Freedom in Christianity
by Christian Thomas Golden
Christianity (meaning, the way of life in which an individual believes in and acts according to the will of God and life of Jesus as written in The Bible) is mis-perceived as a binding servitude according to the rules, laws, regulations, and commandments as dictated by the writers of the text. Many people believe that Christianity consists of “do this” and “don’t do this.” People seem to believe that once a Christian acts or thinks in opposition to these do’s and dont’s, they’ve somehow lost their standing. In other words, it appears to me that many people (Christian and otherwise) believe that falling in line with the “do this” and “don’t do this” is actually Christianity in and of itself. Of course, they go on to add many things to that, such as “all Christians are hypocrites, liars, fakes, judgmental idiots.” Let’s not forget about “those Christians always talk about love, but I don’t see it!”
Of the latter end of that paragraph I say this: so then, that makes us all Christians, doesn’t it?
Now, for the rest of it. Let me tell you what I’ve experienced since the onset of my Christian life.
I am not enslaved by God. I am not enslaved by His commandents. I am not enslaved by my church. I am not enslaved by my Christian friends. I am not enslaved by The Bible.
I am aware of God. I am aware of His commandments. I am aware of my church. I am aware of my Christian friends. I am aware of the Bible.
Now, that first awareness (the awareness of God) has grown exponentially since my rebirth. I’ve come to know His will better. I’ve come to know His character better. I’ve come to better understand the what’s and why’s of His Word. As I’ve come to understand Him more, I’ve come to desire to spend more time with Him. I’ve come to desire to communicate more with Him. I’ve come to desire to please Him. As a result of this desire, I long to understand Him even more.
Before I began building a relationship with God, I was only aware of what I knew in the natural state of my environment (that is, what I perceived on a daily basis). I am still quite aware of the natural state of my environment. In fact, I now have the ability to perceive the natural state, along with its relation to its supernatural state (that is, its relation to God).
Now, how does this influence my freedom (or lack thereof)? It serves to expand it! My God is not in the business of robotics! If I so choose, I can very well act regardless of God’s will. Does that mean it’s right? Of course not! Just as if I were not a Christian and I murdered someone, that would not be right!
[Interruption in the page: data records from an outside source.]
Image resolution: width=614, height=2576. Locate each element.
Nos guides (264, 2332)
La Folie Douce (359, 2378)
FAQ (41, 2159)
Does that mean that I would then be a slave to the religion of “Murdering-is-Wrong-anity?”
Well, that just sounds silly.
The point is, through the experience of the Christian rebirth, one does not loose freedom. One simply gains the freedom to choose whether or not to obey God’s will. You’ve still got all that freedom you had before.
Again, what is freedom but the ability to choose? Does not freedom then expand as more choices are made known to you?
I say without any reserve or hesitation that I have become and will continue to become exponentially more free as I build my relationship with God.
You literally have nothing to lose by gaining Christ, but that which you choose to abandon in favor of Him. It is entirely up to you.